The scene consists of 21 primitives rendered using sphere tracing with composed SDFs: 12 spheres (radius 0.3) arranged in a circular formation at radius 3.0 around the origin, 6 tori positioned at various locations (four at the corners ±1.5, ±1.5 and two along the z-axis at ±2.0) with major radius R=0.4-0.5 and minor radius r=0.15, and 3 boxes of varying sizes (0.3-0.4 units) placed at the origin and ±2.0 along the x-axis. The SDF composition uses minimum operations to combine all primitives, allowing efficient ray marching through the complex geometry.

Results:

Complex Scene with 21 Primitives Rendered with Sphere Tracing

8.2 Fewer Training Views (10 points)

VolSDF - Geometry (20 views)

VolSDF - Color (20 views)

NeRF - Color (20 views)

Observable Differences: With limited training views, NeRF missed out on finer details like red dotted colours on the lego. VolSDF's surface-based approach produces cleaner reconstructions with better defined boundaries and more reliable geometry interpolation between training views.
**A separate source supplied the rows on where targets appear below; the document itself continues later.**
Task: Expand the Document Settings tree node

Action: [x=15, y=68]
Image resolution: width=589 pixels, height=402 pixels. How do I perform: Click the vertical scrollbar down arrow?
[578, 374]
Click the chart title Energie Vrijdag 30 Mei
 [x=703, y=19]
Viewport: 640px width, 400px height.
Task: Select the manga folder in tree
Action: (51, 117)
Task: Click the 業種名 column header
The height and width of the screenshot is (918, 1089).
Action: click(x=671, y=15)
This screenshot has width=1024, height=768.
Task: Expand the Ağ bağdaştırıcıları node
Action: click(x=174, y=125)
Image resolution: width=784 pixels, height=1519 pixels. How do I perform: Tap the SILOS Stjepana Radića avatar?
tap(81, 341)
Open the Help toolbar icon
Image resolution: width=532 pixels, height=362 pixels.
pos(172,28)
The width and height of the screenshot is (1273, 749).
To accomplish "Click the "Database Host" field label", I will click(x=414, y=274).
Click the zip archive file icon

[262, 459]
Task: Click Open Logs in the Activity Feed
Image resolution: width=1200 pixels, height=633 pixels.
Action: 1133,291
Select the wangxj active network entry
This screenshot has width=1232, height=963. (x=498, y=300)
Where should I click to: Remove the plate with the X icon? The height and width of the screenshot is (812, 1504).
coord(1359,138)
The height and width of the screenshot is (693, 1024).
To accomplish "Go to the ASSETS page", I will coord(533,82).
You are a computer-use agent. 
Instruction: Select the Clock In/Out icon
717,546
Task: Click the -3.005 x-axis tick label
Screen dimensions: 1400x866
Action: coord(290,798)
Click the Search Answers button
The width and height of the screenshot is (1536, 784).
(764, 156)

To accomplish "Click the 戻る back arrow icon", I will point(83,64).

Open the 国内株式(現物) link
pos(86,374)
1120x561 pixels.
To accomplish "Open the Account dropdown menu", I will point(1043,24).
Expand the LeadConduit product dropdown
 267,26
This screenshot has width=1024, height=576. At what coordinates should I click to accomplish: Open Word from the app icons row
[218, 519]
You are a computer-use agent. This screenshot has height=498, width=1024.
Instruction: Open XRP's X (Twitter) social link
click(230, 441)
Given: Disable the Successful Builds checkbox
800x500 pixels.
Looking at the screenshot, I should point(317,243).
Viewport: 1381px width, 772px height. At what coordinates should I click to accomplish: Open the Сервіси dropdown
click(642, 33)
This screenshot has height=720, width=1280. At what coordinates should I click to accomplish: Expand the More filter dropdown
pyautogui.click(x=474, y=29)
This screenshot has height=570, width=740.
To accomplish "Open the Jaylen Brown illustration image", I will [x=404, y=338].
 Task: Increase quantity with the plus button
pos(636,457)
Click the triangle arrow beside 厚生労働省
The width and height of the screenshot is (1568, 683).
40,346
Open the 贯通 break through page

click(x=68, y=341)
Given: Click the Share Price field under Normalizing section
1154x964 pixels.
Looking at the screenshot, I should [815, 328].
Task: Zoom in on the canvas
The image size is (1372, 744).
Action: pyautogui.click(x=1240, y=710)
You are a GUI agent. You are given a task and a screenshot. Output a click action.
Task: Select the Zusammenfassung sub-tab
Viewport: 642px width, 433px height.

8.3 VolSDF vs NeUS (10 points)

VolSDF - Geometry

VolSDF Rendering

NeUS Geometry

NeUS - Color

Observable Differences: VolSDF clearly outperforms the sigmoid approach in capturing fine geometric details and complete surface coverage. Most notably, VolSDF accurately reconstructs the teeth on the excavator bucket, while the sigmoid method loses these small features entirely. The base platform also shows significant differences—VolSDF produces a flat, fully covered surface, whereas the sigmoid approach has holes or incomplete coverage in the base. These issues highlight the sigmoid method's tendency to miss thin structures and struggle with surface completeness. VolSDF's sharper density transitions and better zero level set alignment result in more faithful geometry reconstruction, especially for fine details and flat surfaces that require precise surface localization.